I know, I know. The latter aim has been off the education radar for decades. I’ve heard engineering professors question why engineering students have to take art studies, history and literature courses, because “they don’t need them.” Big mistake. Human beings aren’t solely engineers or doctors or lawyers, they’re also citizens, parents, lovers, husbands, wives, neighbors who need to understand themselves, each other and the world. What’s more, their understanding of that world does have something to do with how well or how badly they do their jobs as engineers or lawyers or doctors. Certainly a lawyer who’s aware of the vast complexity of human motives, knowledge the arts can provide, would merit one’s trust better than one who has absolutely no idea about why one of his late clients left her entire estate to her cats.
But you know how it is. An ignorant population, including professionals who fit the category of Jose Ortega y Gasset’s “learned ignoramus” (meaning one who knows only his discipline and nothing about anything else, including why his country’s poor), are the best assets of a corrupt political class focused on staying in power, despite the lessons of history, which in the Philippines says the time’s ripe–some would say overripe– for this class to give way to real democratic governance of, by and for the people. Which is why even an engineer needs to sit in a class in history, or a doctor in political science.

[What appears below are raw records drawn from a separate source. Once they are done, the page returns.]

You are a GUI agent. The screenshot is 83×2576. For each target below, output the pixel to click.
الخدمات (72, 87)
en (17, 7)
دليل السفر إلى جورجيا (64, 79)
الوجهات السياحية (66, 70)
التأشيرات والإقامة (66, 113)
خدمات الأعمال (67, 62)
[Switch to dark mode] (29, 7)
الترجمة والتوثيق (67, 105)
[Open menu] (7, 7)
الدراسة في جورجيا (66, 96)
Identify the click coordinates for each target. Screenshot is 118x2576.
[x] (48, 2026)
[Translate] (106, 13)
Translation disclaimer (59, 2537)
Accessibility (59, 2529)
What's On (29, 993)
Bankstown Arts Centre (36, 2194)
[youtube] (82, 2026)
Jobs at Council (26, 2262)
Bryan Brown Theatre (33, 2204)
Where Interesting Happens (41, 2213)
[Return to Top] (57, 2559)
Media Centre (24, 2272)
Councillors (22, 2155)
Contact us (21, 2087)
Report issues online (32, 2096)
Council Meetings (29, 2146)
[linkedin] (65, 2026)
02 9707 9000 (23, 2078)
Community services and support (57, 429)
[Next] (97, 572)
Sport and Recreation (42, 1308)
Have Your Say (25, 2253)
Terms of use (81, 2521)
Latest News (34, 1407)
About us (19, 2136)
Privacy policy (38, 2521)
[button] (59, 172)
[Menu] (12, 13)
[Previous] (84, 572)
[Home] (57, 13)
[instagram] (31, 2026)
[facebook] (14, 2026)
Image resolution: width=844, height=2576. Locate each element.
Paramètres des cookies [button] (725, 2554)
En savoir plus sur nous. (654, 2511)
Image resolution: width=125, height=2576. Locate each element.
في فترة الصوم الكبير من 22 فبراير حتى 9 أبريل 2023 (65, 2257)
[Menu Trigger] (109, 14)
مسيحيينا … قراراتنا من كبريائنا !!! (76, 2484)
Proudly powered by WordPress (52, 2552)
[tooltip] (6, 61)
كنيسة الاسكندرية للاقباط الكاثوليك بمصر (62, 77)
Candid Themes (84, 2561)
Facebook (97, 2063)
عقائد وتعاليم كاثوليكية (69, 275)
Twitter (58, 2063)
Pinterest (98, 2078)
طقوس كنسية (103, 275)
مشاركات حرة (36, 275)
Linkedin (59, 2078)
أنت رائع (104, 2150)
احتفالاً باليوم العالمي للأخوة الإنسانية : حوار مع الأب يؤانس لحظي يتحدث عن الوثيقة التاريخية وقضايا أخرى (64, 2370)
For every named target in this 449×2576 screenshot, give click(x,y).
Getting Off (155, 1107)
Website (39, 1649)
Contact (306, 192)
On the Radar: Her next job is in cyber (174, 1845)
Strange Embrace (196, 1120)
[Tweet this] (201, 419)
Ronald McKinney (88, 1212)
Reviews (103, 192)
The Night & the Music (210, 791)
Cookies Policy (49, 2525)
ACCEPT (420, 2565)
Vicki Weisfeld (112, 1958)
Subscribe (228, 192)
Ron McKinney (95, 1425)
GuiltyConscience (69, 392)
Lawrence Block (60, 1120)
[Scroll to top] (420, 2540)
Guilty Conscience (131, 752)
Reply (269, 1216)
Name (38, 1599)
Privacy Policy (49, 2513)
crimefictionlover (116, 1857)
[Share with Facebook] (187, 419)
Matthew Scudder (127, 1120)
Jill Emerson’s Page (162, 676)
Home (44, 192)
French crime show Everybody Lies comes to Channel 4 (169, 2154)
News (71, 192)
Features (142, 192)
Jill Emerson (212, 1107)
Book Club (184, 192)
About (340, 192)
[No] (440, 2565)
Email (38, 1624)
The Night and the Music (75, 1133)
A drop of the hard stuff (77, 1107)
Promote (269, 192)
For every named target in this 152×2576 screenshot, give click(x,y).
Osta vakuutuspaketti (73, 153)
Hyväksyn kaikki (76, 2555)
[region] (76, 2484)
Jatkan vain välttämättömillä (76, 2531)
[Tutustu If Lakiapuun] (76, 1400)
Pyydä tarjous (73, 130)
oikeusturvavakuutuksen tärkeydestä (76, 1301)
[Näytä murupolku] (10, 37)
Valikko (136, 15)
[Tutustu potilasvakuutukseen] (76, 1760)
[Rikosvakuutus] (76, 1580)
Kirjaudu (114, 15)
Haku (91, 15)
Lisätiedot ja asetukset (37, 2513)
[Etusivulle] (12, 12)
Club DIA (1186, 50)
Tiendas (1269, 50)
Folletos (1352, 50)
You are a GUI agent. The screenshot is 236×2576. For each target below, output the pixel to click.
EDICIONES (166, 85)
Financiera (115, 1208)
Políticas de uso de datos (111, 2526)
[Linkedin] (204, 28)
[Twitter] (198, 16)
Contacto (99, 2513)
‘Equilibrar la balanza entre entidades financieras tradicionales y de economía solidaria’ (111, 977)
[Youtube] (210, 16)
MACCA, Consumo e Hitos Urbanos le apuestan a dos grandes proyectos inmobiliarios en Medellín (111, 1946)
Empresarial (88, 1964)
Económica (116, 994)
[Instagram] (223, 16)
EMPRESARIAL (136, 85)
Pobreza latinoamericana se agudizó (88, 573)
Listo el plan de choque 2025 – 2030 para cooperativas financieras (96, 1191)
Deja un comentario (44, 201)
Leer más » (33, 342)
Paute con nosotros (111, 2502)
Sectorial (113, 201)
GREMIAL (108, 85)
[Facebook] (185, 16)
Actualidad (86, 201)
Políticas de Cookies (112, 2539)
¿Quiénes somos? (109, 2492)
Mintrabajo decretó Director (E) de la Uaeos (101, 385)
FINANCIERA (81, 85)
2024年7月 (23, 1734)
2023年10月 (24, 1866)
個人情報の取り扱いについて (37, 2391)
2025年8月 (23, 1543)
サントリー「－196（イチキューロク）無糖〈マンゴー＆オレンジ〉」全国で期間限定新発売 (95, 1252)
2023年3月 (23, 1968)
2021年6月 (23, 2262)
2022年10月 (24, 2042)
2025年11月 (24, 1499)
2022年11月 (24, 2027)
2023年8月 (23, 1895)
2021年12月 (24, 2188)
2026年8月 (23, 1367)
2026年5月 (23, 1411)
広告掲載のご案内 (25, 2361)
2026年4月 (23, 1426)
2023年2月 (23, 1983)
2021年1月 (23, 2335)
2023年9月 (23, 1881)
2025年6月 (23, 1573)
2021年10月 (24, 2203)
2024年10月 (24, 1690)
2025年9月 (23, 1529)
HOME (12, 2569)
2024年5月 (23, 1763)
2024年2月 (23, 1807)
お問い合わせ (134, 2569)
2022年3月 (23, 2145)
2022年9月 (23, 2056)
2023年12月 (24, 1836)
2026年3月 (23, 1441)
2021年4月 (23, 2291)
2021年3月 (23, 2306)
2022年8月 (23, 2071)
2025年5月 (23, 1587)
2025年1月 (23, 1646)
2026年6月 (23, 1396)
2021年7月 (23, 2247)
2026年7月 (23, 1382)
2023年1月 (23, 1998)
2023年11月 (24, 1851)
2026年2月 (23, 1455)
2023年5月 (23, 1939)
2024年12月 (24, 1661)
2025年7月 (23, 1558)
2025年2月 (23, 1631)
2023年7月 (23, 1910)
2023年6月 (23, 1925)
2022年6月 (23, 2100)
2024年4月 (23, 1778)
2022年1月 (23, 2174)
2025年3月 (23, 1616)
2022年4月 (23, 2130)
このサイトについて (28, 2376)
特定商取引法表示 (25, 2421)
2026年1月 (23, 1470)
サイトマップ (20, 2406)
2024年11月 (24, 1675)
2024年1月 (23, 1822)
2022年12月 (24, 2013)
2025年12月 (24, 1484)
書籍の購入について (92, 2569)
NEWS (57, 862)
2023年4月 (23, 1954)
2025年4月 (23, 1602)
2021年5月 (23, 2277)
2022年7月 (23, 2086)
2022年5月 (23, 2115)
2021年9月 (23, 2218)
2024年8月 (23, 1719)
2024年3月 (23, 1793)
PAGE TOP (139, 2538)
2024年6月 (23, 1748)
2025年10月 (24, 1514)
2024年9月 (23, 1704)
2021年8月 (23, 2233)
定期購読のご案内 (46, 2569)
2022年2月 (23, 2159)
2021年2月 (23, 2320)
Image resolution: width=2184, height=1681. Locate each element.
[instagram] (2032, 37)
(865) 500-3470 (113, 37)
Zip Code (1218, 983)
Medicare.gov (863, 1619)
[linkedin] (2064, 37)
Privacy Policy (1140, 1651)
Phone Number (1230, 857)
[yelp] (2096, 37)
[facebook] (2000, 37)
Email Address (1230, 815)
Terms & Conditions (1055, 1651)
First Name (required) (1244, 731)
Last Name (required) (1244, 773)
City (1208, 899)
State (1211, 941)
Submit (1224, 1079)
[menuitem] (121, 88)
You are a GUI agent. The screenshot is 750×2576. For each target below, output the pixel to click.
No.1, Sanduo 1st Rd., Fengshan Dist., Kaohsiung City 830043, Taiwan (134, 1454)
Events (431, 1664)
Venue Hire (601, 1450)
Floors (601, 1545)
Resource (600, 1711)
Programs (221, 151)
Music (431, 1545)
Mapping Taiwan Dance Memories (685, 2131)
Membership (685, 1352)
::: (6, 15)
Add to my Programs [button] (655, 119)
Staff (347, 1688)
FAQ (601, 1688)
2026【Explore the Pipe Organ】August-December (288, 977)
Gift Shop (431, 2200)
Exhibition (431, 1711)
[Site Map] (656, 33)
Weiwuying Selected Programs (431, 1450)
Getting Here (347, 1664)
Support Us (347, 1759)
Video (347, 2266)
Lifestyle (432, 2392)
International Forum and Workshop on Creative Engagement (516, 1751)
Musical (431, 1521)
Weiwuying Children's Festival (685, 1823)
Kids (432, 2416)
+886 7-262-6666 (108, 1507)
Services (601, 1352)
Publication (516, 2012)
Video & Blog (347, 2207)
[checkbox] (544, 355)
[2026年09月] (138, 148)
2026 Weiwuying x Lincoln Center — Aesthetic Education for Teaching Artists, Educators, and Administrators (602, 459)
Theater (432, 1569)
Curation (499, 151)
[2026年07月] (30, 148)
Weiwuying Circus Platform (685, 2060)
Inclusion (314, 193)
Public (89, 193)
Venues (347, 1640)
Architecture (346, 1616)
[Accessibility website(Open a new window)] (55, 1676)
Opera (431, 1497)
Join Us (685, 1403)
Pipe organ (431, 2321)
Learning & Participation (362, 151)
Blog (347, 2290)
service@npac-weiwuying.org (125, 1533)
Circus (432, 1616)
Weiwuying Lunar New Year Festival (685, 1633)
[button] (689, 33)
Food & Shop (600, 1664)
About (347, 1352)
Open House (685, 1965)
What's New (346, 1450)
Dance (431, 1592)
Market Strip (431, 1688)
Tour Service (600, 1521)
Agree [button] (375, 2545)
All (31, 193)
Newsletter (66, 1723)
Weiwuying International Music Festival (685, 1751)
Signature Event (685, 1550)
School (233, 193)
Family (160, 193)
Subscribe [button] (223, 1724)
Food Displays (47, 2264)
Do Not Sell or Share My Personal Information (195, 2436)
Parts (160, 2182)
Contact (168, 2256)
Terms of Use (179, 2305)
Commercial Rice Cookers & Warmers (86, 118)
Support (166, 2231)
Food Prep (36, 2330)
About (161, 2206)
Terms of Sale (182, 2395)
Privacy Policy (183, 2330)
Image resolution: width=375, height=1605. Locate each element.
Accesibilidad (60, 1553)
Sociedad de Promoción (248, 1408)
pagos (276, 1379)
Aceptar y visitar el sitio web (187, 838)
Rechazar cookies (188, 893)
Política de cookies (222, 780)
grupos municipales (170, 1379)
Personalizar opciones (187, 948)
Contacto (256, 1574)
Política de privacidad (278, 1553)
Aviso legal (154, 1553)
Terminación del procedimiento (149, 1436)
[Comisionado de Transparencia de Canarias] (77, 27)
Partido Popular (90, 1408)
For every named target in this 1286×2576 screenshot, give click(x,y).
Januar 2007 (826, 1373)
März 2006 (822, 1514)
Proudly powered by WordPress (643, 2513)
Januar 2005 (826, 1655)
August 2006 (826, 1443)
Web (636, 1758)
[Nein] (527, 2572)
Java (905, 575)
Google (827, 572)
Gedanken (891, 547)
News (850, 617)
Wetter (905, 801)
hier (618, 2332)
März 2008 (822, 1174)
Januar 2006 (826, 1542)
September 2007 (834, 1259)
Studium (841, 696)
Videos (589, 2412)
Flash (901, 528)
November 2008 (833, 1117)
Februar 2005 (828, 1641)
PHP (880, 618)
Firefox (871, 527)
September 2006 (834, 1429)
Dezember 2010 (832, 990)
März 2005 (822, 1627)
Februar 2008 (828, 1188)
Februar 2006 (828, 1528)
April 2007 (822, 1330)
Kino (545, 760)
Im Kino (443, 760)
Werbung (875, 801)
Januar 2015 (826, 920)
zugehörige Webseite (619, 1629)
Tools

What Philippine education needs is a declaration of purpose: the making of a competent, and knowledgeable corps of people who will find the jobs they need to survive, and even create those jobs by devoting their skills to their country’s authentic development. But they’ll also have to be armed with enough understanding of history and of their society, as well as the humanization the arts have embedded in their minds and hearts, to have some vision of what they want themselves and Philippine society to be.

With that context clear, we can earnestly look into whether there should be an additional college year in these parts, or whether the addition of two years to primary education is what will help produce the Filipinos the country needs. Whatever.

Luis V. Teodoro chairs the CHED technical committee on journalism education.

(BusinessWorld)

Prof. Luis V. Teodoro is a former dean of the University of the Philippines College of Mass Communication, where he used to teach journalism. He writes political commentary for BusinessWorld.